Teufel: „Du Mönch auf der Latrine
darfst hier nicht die Mette lesen!
Mönch: Ich reinige meine Därme
und verehre Gott den Allmächtigen
dir gebührt, was nach unten weicht,
dem allmächtigen Gott, was nach oben steigt!“2
Louis-Sébastien Mercier (1740 – 1814) ging noch einen Schritt weiter. Für ihn verkörperten das stille Örtchen und die dazugehörige Infrastruktur das Inferno. In seinem Werk Tableau de Paris äußerte er 1781:
„Drei Viertel der Latrinen sind schmutzig, entsetzlich und ekelerregend. Die Architekten verlegten ihre Röhren aufs Geratewohl; und nichts muss einen Fremden mehr erwundern, als ein Amphitheater von Latrinen zu sehen, die einen über den anderen sitzend, an die Treppen stoßend, neben den Türen, ganz nahe bei den Küchen und von überall her den widerlichsten Geruch ausströmend. Die zu engen Röhren verstopfen leicht; die Fäkalien häufen sich säulenartig an, steigen bis zum Abtrittsitz hoch, das überlastete Rohr platzt: das Haus ist überflutet. Die Kinder ängstigen sich vor diesen verseuchten Löchern; sie glauben, dort sei der Weg zur Hölle.“3
Wer heute das stille Örtchen aufsucht, denkt nicht im entferntesten daran, hier dem Teufel zu begegnen. Und auch wenn heutige öffentliche Toiletten teilweise noch an die Zustände erinnern, die nicht weit von Merciers Beschreibung entfernt sind, so bietet das Badezimmer zu Hause eine Bequemlichkeit, die niemanden Ekel oder Abscheu empfinden lässt. Im Gegenteil, wir akzeptieren die Toilette mit Wasserspülung als eine Selbstverständlichkeit. Aber die Toilette bietet uns noch mehr: Im Durchschnitt verbringen wir fast ein Jahr unseres Lebens auf ihr.
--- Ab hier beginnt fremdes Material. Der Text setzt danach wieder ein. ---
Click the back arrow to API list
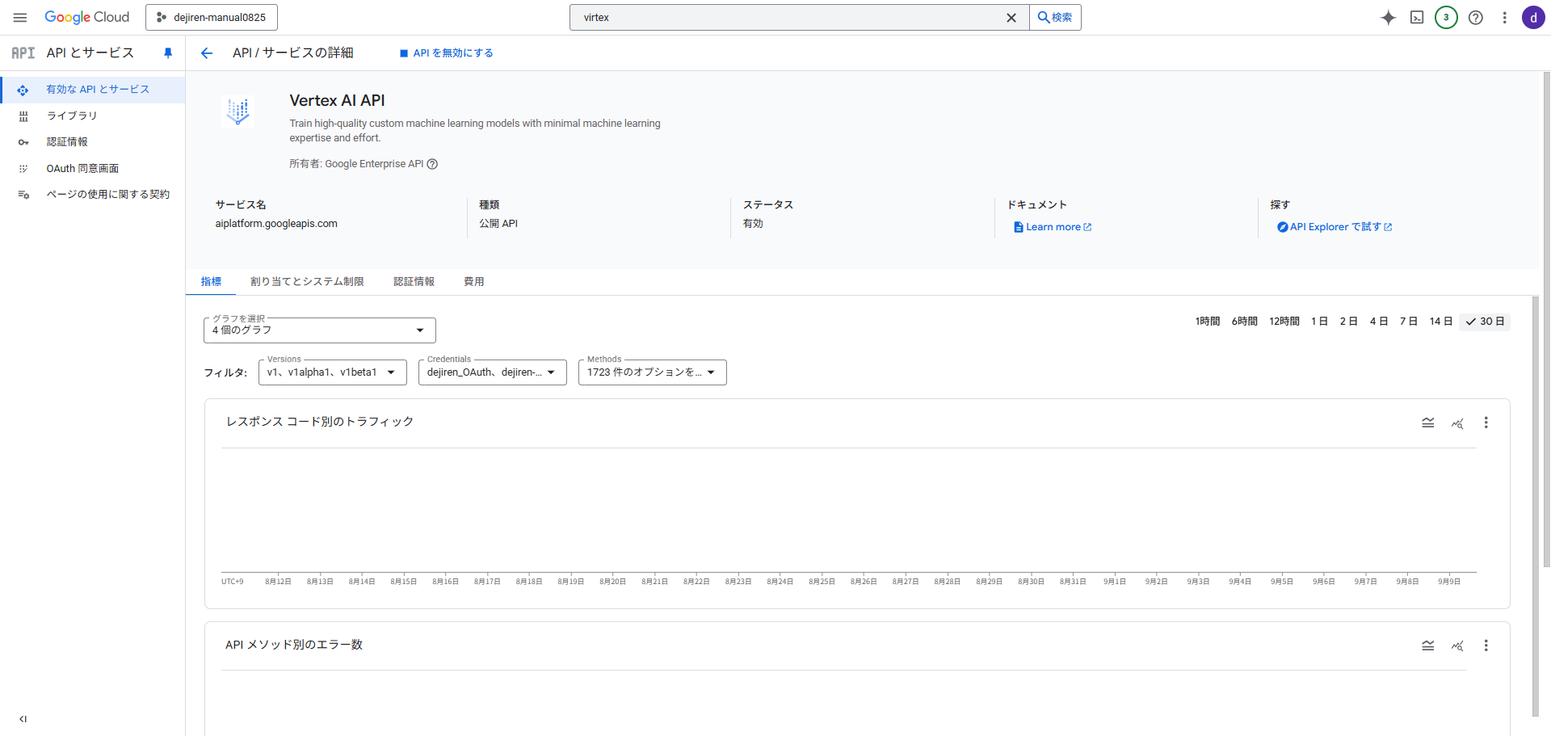The height and width of the screenshot is (736, 1551). [207, 53]
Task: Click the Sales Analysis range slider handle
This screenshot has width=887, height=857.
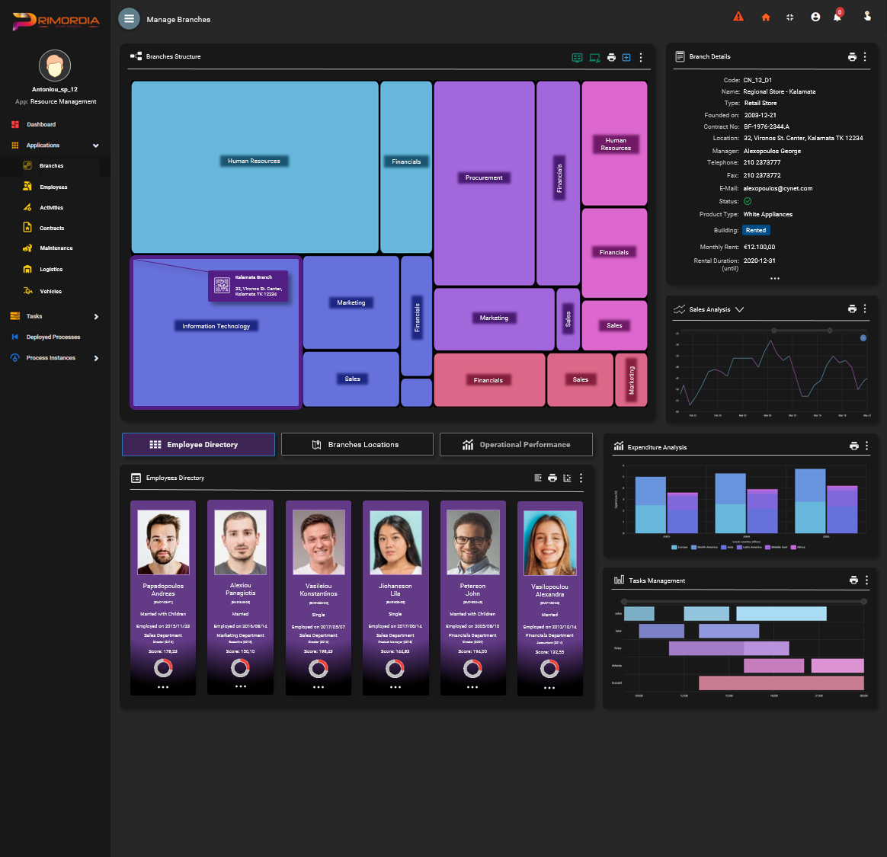Action: [774, 331]
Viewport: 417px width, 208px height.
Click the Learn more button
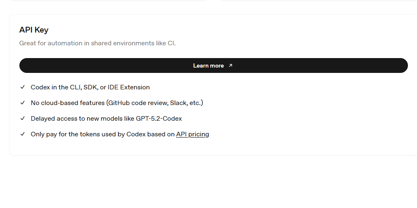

Der Ort verdient also ein genaueres Hinsehen. Man muss sich allerdings bewusst sein, dass man damit in eine Tabuzone vordringt. Die Verrichtung der Notdurft, die doch so grundlegend wie das Essen, die Fortpflanzung, das Gebären oder Schlafen ist, wird heute noch mit großer Zurückhaltung thematisiert. Dies gilt auch für den Ort, wo wir unsere Notdurft verrichten. Das diskrete H oder D oder das nicht weniger zurückhaltende WC sprechen in dieser Hinsicht eine klare Sprache. Paradoxerweise wird die Toilette aber auch als ein Meilenstein der menschlichen Kultur empfunden. Mit Stolz wurde und wird bei archäologischen Ausgrabungen der frühen Hochkulturen auf die Toilette mit Wasserspülung verwiesen. Hier fasst man sie unvermittelt als eine wesentliche Schöpfung der menschlichen Kultur auf.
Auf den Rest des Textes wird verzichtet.